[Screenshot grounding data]

>>>>>

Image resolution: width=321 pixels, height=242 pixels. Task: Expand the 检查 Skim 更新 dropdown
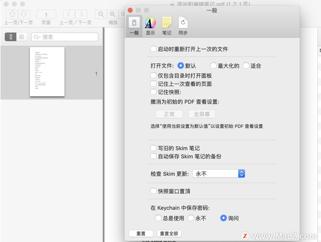point(241,173)
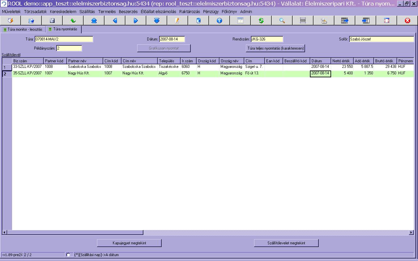Click the red X close icon in toolbar
Viewport: 418px width, 261px height.
[408, 21]
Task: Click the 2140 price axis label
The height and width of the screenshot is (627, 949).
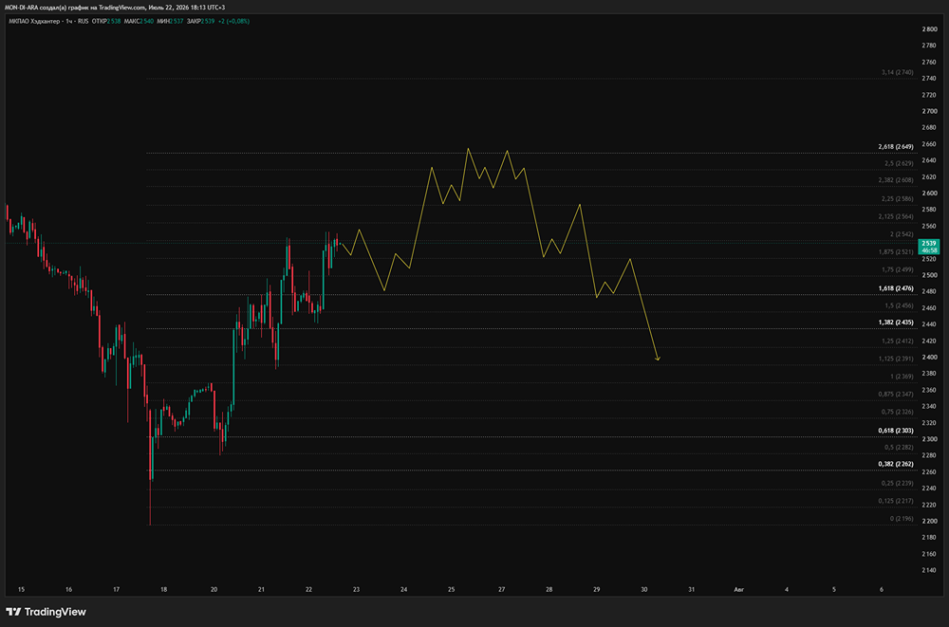Action: 929,570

<<<<<

**Instructions for the task:** Each line from the one that holds "Task: Click the 2140 price axis label" through the final line of the data must be retyped exactly; the pictures must not appear.

**Your response:**
Task: Click the 2140 price axis label
The height and width of the screenshot is (627, 949).
Action: 929,570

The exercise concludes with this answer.